For four years, the nation-state Bitcoin story was told in one language and from one capital. Nayib Bukele tweeted the buys. Conference crowds cheered the speeches. El Salvador put Bitcoin on its passport and wrapped its presidency around orange branding. If you asked a casual observer in 2024 which country had gone deepest on Bitcoin, the answer was obvious.

It was also wrong.

The loudest Bitcoin country is now retreating. The quietest one has been accumulating in silence since 2019 and is sitting on a position that dwarfs El Salvador's on both an absolute and per-capita basis. The sovereign adoption thesis survived the last cycle. The specific countries carrying it did not.

The Retreat Nobody Wants to Narrate

El Salvador's Bitcoin experiment began in September 2021 with the passage of the Bitcoin Law, which made BTC legal tender alongside the US dollar. The government stood up the Chivo wallet, distributed $30 in BTC to citizens who onboarded, and began accumulating Bitcoin as a treasury asset. Bukele posted the buys on X. The country hosted Bitcoin conferences. Volcano bonds were proposed. Bitcoin City was announced.

Then came the IMF.

In December 2024, El Salvador signed a $1.4 billion Extended Fund Facility with the International Monetary Fund. The price was the Bitcoin Law. Under the agreement, Bitcoin acceptance became voluntary for private businesses rather than mandatory. Tax payments in Bitcoin were phased out. The Chivo wallet was scheduled for wind-down and eventual divestment.

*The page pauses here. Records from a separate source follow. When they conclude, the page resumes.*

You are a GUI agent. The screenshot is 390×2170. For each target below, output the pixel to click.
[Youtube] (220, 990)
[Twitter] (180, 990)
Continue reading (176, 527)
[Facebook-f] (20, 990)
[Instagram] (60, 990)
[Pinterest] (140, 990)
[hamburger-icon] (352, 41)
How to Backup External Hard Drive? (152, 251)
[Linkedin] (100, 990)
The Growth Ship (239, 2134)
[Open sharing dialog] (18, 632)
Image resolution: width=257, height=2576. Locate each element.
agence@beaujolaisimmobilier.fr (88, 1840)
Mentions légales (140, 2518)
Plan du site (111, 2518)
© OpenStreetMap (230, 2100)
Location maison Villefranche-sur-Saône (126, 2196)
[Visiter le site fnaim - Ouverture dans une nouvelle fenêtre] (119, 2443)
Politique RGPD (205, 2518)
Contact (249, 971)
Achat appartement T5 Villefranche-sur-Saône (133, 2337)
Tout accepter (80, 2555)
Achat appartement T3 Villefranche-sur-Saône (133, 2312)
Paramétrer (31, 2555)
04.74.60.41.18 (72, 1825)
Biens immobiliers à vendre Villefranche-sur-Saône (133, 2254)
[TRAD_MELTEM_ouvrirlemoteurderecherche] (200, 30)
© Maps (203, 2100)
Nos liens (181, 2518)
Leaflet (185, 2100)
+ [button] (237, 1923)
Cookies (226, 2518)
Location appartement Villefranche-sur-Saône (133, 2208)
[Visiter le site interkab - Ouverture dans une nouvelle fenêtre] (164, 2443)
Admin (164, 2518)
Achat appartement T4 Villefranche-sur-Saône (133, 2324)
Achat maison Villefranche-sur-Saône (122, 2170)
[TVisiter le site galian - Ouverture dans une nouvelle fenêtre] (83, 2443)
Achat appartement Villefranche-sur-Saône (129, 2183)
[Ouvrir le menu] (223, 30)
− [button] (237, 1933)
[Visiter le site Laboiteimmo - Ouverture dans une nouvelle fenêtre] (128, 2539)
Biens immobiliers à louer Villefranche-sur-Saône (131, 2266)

Government Bitcoin activity was capped.

The treasury holdings, roughly 6,100 BTC accumulated across four years of dip-buying, were not forcibly liquidated. But the legal architecture that made El Salvador unique was dismantled in exchange for a loan smaller than what a mid-size US state holds in reserves. The branding survived on T-shirts. The policy did not.

Bukele did not disappear. He still posts occasionally. But the governing rhetoric shifted toward fiscal normalization, and the Bitcoin content slowed to a trickle. The country that declared Bitcoin legal tender in 2021 is not the country that governs in 2026. It is the country that borrowed against abandoning that declaration.

The Accumulation Nobody Covered

While El Salvador was doing the talking, Bhutan was doing something stranger. It was mining.

Bhutan is a landlocked Himalayan kingdom of roughly 770,000 people with a GDP of around $2.7 billion. It has no stock exchange of note, no fintech sector, and no public-facing Bitcoin policy. What it does have is an enormous surplus of hydroelectric power generated from glacial runoff. For decades, that surplus was exported to India at low rates. Starting around 2019, Druk Holding and Investments, the sovereign wealth vehicle of the Royal Government of Bhutan, began redirecting some of that power into Bitcoin mining operations.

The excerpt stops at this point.